For instance, Lieutenant General Gu Junshan, the deposed chief of the PLA’s general logistics department and the campaign’s first victim, embezzled more than 20 billion yuan (US$3 billion) from the army throughout his career, enough to fully equip some 2.1 million infantrymen.

To combat graft, Xi has greatly expanded the powers of four critical PLA organs that he now exercises personal control over.

The Commission for Discipline Inspection (CDI) is the most powerful. As the military’s top investigative body, it has branches in all services and reports directly to the Central Military Commission, which is chaired by Xi.

The CDI’s main task is to investigate and obtain evidence for corruption cases. Besides having permanent representatives at the PLA’s highest stratums, the CDI regularly dispatches investigators to lower echelons to unearth illegal acts.

While in the short-run the campaign’s aggression has sown fear and anxiety in the military, in the long-run it will benefit Xi and China’s national defense

Working in tandem with the CDI, the PLA’s Political and Legal Affairs Commission (PLAC) oversees the military’s justice system – its courts, procuratorate and prisons – in addition to shouldering certain counterintelligence duties. Previously under the control of the PLA’s General Political Department, the PLAC is now directly commanded by the Central Military Commission. Its work is very secretive and its judicial independence is highly questionable.

The PLA Audit Office (AO), meanwhile, has but one job – to make sure that no one is cooking the books. Falsifying financial statements used to be a major problem in the PLA and, to an extent, remains so today.

From 2012 to 2017, the AO audited some 30,000 PLA work units and the finances of 9,000 plus officers.
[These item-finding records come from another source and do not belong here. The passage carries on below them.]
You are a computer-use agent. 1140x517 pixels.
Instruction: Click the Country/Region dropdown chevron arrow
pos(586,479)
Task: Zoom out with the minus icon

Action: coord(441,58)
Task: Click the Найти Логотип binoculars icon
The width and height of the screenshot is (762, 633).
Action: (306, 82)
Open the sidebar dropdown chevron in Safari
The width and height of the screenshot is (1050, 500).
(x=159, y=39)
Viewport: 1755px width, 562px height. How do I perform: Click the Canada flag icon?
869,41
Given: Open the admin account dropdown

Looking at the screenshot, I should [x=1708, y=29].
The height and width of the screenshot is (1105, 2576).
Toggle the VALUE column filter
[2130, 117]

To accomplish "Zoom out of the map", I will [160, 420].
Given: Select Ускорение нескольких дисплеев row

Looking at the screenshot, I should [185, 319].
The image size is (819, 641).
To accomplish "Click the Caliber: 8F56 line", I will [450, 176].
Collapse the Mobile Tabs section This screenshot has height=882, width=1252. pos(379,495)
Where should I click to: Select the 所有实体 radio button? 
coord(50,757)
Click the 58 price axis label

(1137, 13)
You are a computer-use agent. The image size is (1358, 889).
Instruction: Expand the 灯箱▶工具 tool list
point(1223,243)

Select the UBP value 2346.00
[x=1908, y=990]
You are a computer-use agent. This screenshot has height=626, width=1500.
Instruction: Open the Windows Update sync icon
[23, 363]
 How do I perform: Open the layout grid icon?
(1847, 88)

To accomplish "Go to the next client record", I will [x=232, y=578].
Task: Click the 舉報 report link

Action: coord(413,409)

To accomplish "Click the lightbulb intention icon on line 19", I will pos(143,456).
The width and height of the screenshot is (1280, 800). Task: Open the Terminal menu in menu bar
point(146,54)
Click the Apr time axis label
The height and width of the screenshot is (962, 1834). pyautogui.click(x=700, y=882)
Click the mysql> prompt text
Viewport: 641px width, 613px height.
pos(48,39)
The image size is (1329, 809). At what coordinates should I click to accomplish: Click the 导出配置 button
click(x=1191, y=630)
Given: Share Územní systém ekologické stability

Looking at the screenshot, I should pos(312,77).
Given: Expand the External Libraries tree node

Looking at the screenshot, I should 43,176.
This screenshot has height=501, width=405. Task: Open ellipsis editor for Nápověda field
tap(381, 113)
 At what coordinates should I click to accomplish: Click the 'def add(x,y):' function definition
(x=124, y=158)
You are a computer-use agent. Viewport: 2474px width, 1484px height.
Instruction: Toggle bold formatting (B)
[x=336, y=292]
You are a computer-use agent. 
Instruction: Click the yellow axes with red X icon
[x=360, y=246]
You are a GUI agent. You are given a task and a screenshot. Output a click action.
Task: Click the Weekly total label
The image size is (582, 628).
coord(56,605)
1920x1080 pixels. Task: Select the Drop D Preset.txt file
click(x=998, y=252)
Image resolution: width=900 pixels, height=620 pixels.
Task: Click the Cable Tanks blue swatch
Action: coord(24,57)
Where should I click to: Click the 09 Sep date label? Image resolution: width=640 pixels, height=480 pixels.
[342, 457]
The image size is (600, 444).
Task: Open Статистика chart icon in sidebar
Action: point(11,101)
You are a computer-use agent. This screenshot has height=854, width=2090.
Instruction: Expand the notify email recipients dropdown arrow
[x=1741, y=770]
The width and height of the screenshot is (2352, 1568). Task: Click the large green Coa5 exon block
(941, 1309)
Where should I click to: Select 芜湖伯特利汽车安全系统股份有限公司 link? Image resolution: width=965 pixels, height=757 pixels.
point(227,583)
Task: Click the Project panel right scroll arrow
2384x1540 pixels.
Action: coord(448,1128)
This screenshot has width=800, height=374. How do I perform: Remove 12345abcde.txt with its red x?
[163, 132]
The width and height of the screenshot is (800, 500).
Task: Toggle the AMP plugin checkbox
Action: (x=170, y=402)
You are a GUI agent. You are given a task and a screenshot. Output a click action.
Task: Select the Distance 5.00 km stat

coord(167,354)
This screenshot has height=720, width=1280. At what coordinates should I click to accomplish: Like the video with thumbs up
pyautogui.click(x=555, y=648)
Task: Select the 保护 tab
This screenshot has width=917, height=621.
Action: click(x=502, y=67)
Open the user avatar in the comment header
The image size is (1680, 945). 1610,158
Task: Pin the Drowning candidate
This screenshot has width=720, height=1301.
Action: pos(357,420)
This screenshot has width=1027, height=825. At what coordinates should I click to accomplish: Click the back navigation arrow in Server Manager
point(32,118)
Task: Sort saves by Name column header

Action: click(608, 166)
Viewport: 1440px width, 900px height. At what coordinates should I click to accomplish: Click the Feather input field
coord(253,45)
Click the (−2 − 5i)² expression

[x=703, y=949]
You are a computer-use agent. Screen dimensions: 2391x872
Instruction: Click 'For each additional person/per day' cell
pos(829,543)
AO auditors routinely inspect units at random.

This year, the office instituted a remote monitoring system for military bank accounts. Once toothless under the profoundly corrupt general logistics department, Xi has reorganized the AO as an independent auditing agency and fortified its authority with his personal backing.

In order to verify that the CDI, PLAC and AO are doing what they are supposed to, Xi added a fourth organization to the mix, known tersely as the Inspection Team and headed by Xi’s favorite general, Xu Qiliang.

As Xi’s additional eye, the Team has conducted 13 inspection tours since its establishment in December 2013 to assess progress in weeding out corruption in the PLA.

The PLA was long overdue a thorough housecleaning. While in the short-run the campaign’s aggression has sown fear and anxiety in the military, in the long-run it will benefit Xi and China’s national defense by strengthening the unity of command, purifying an army rife with official malfeasance and promoting a new class of capable young officers who owe their allegiance solely to the new sheriff.